## Stated exercise
In the rows below, take the stretch from the line containing "Click the Custom option label" through the line containing "Image resolution: width=1512" and write it out again with "Custom" replaced by "Advanced", leaving everything else unchanged and leaving out the pictures.

## Input data

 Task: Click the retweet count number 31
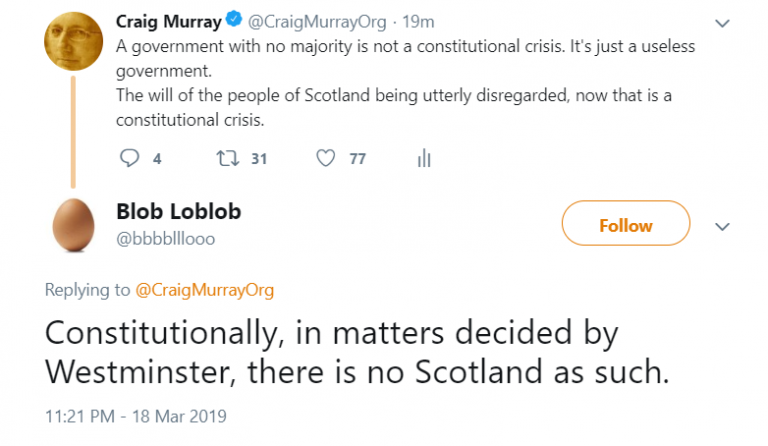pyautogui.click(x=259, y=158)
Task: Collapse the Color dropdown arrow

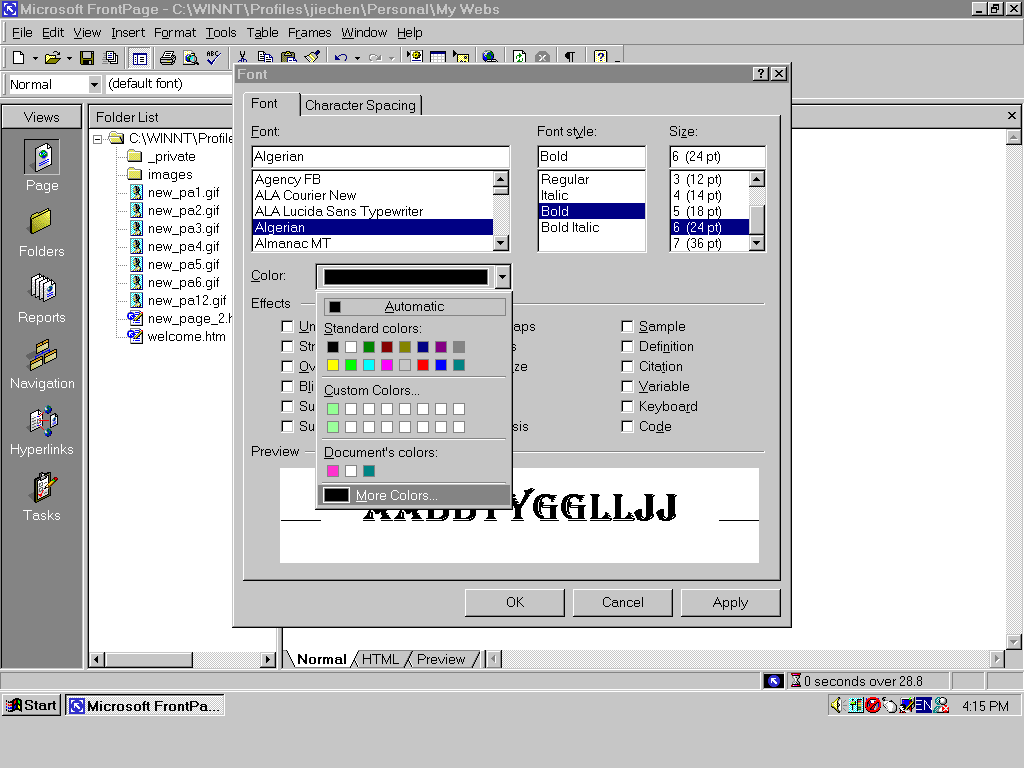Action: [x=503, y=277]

--

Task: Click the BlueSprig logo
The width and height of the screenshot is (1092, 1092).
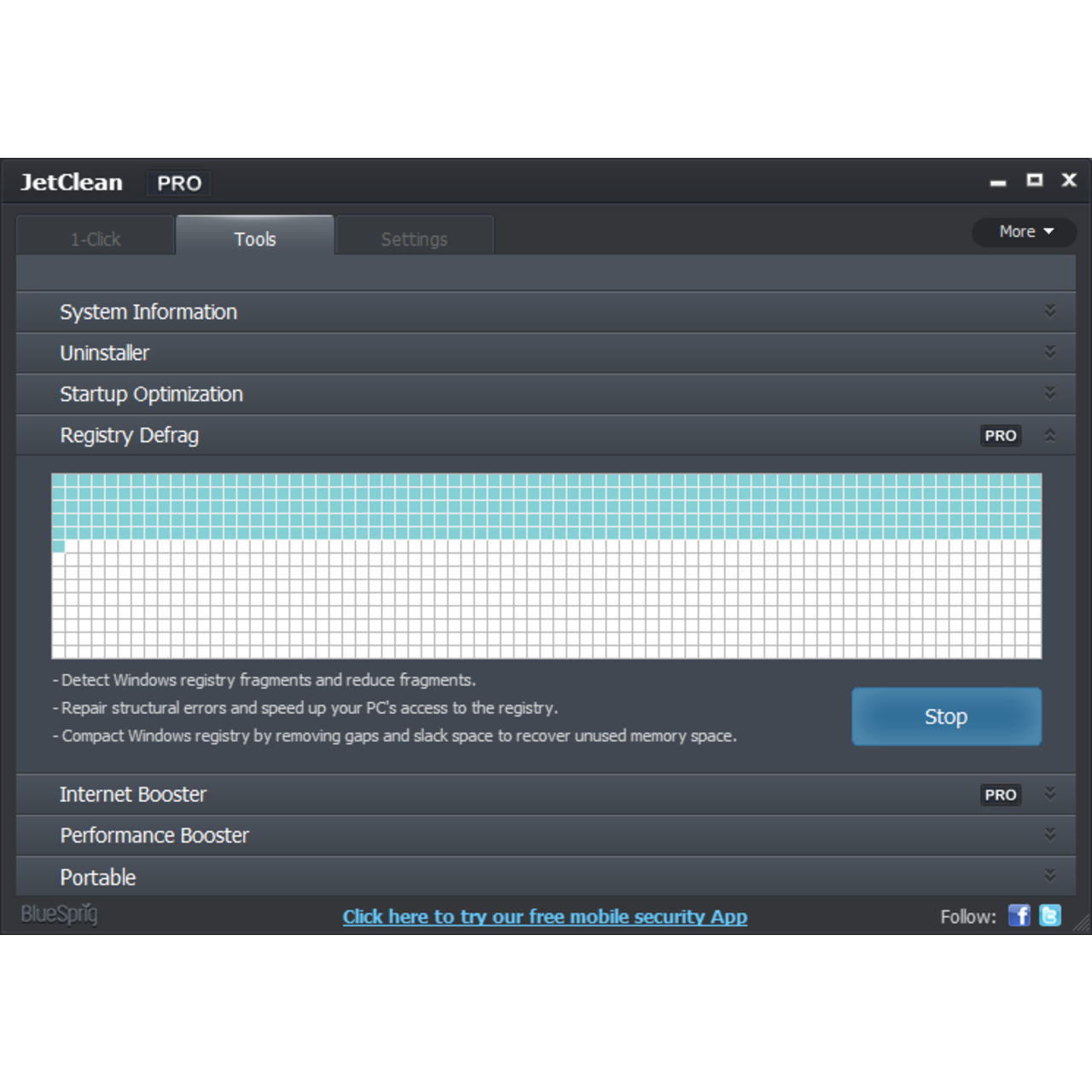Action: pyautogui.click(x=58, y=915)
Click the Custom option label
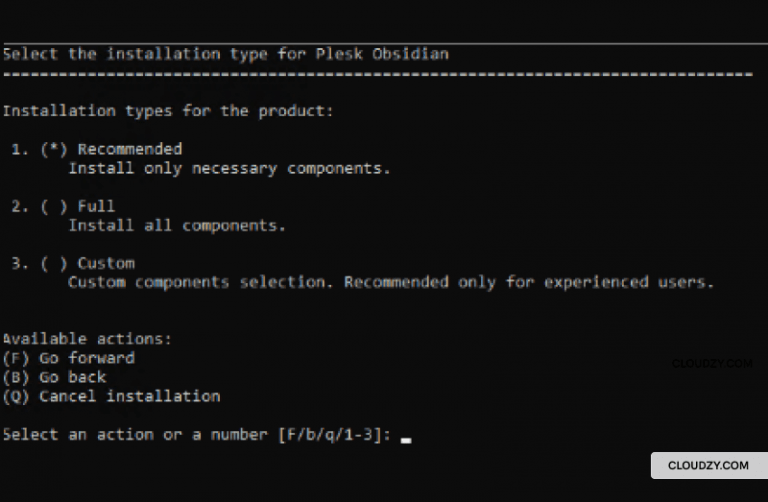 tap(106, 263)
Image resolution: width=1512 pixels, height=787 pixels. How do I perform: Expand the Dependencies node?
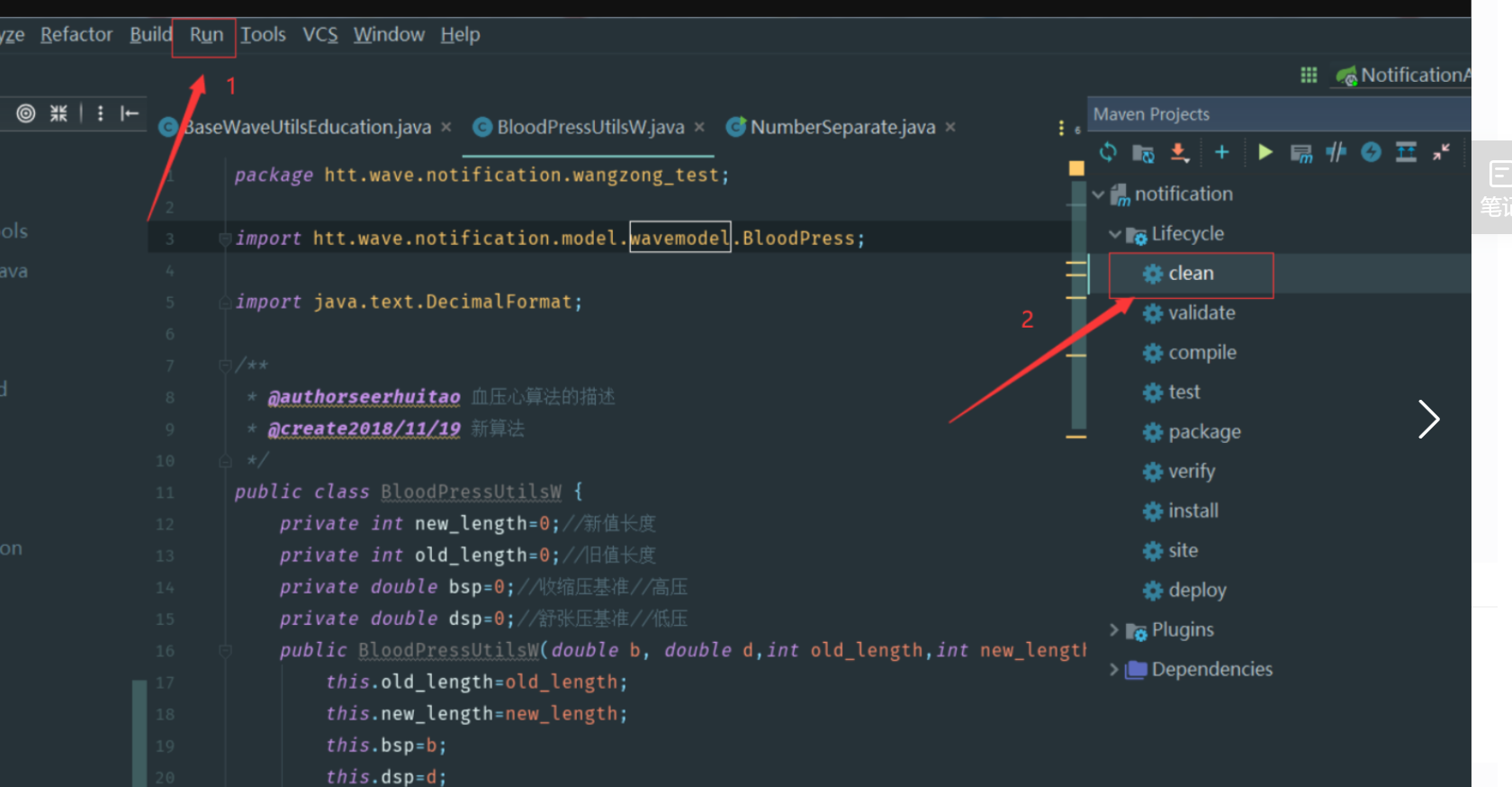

## Answer to the problem
Click the Advanced option label
 tap(106, 263)
Image resolution: width=1512 pixels, height=787 pixels. How do I perform: Expand the Dependencies node?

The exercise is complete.